Professor's Pine Case: Is Breastfeeding in Public Wrong
Breastfeeding is natural, and naturally beautiful. I hate when I see how something so natural and beautiful could be portrayed as something so terrible and disgusting. It’s a healthy process for the mom and the baby. And for some women breastfeeding does not come easy, sometimes it is difficult to do, but they go an extra mile every day to do it.
However, I have to express how much I am torn between the woman’s right to breastfeed whenever and wherever, and people’s right to feel a bit uncomfortable, and express themselves. I can see the other side as well, not with it, but understand it. I’m all for the right to breastfeed whenever required. Now, there is a case of professor Emilie Pine trying to feed and care for her sick baby, and at the same time not miss her first day of classes. I am trying to be totally neutral and unbiased here. Women have every right for breastfeeding in public. But from my point of view, her mistake was insisting that she could do her job at the same moment that she was nursing her daughter.
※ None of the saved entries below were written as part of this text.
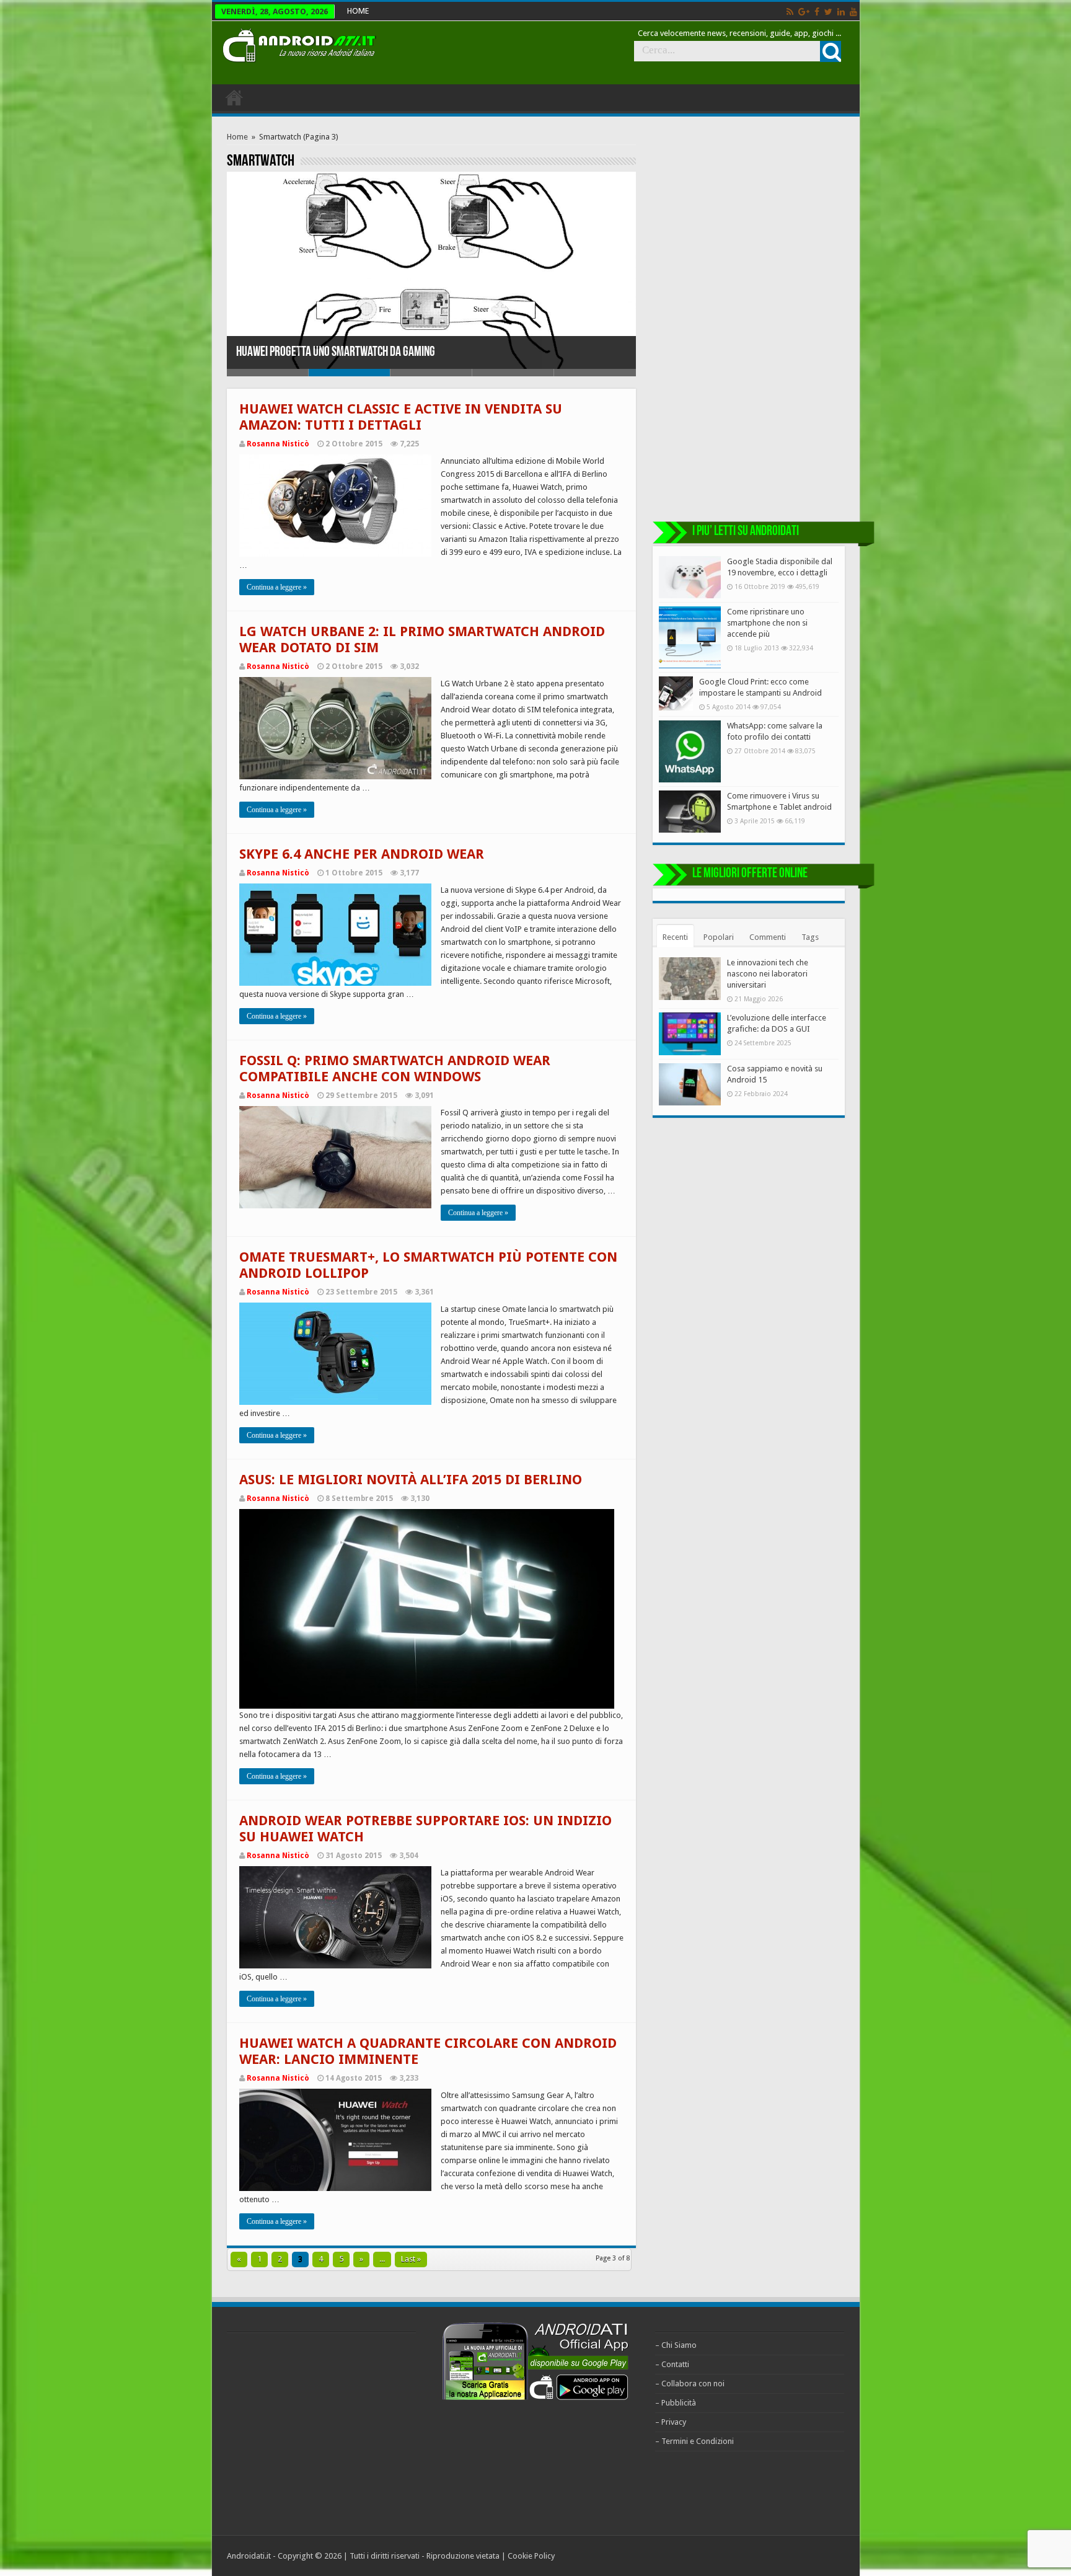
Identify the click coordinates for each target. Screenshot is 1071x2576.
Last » (411, 2259)
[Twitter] (828, 11)
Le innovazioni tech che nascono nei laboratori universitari (767, 973)
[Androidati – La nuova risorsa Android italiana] (298, 43)
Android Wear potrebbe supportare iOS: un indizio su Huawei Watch (384, 352)
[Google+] (804, 11)
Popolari (718, 937)
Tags (810, 937)
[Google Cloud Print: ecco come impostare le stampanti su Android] (676, 693)
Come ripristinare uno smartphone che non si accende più (767, 623)
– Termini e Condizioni (694, 2441)
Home (237, 136)
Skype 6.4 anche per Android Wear (361, 854)
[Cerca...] (830, 51)
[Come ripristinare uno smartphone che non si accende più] (690, 637)
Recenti (675, 937)
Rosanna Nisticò (278, 444)
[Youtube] (853, 11)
Also, professors Pine has every right to breastfeed wherever and whenever she wants, people as well have the right to speak their minds and express their discomfort if they felt so because there is a place and time for everything. She could’ve raised the question or discussed it with her students. Professor Pine apparently was offended by and objected to the student journalist, also a young woman, asking questions about it, and so she, as I said, decided that she wanted to get the story out on her own terms. She should not be trying to impede other people’s First Amendment rights. If we were to look from the other’s perspective, it is not usual for a student who is going to school and paying tuition to get a proper class and a professor’s undivided attention to get distracted by the professor herself. Theoretically speaking, it will be distracting for some students, and although the professor will be able to multitask she might not give the students her full attention. And the reality is that Pine couldn’t give her full attention to her child and her work at the same time. Instead, she gave both her divided attention.
I am not defending the students or attacking the professor, I am trying to look objectively from both perspectives. This takes me to the next issue, professor Pine didn’t want to cancel the class and sit with her baby so that her students ‘won’t evaluate her badly’, she said in the article that her baby doesn’t define. But in fact, she does! She is her mother! She defines her. It is not a bad thing that her daughter defines her, it is beautiful it is part of her and it is natural as well, just as breastfeeding. And her insistence that she could parent and teach at the same time devalues the hard work required for both tasks. I understand how motherhood can be a very hard role. I come from a big family with more than 10 nephews and nieces and I witness how sometimes it can be so difficult. And sometimes people don’t always have ideal options to choose from. Truly, I sympathize with the professor’s struggle to maintain her career while serving as a single mother.
Although Professor Pine’s story has caught the attention on a national level in the United States, I tried to imagine how it would’ve been if this had happened in Egypt. I really believe the professor could’ve got arrested. Given the culture, we live in, and the position of importance that is put on religion in our society, it is considered totally inappropriate for a woman to breastfeed in public. Unfortunately, I can say that a lot of people in our country consider breasts as a sexual organ and so breastfeeding in public can be perceived as inappropriate or considered a sexual act. I think she would’ve been harassed and shamed. My issue with the article of professor Pine is even beyond the controversy of breastfeeding in class. She has the right to breastfeed and take care of her baby. And the students have the right to have a regular class and have the right to have a say whether or not they want to witness breastfeeding.
In conclusion, I feel that I can’t blame the professor, she was just trying to be a good present teacher and a good present mother. On the other hand, I can’t blame the students because at least they have the right to get their professor’s attention and express themselves as well. The only entity that I put the blame on is the university that doesn’t provide working mothers like professor Pine with the time and the place to express milk and feed their baby, or provide them with a paid (enough) maternity leave, or provide them with on-site childcare or provide them with flexible working hours. And instead of supporting mothers like the professor and fulfilling her needs as part o the university community, they make it almost impossible for a mother to work and raise her child. At last, I also strongly refuse how it has been made a huge deal, and how people have been labeling it as an incident.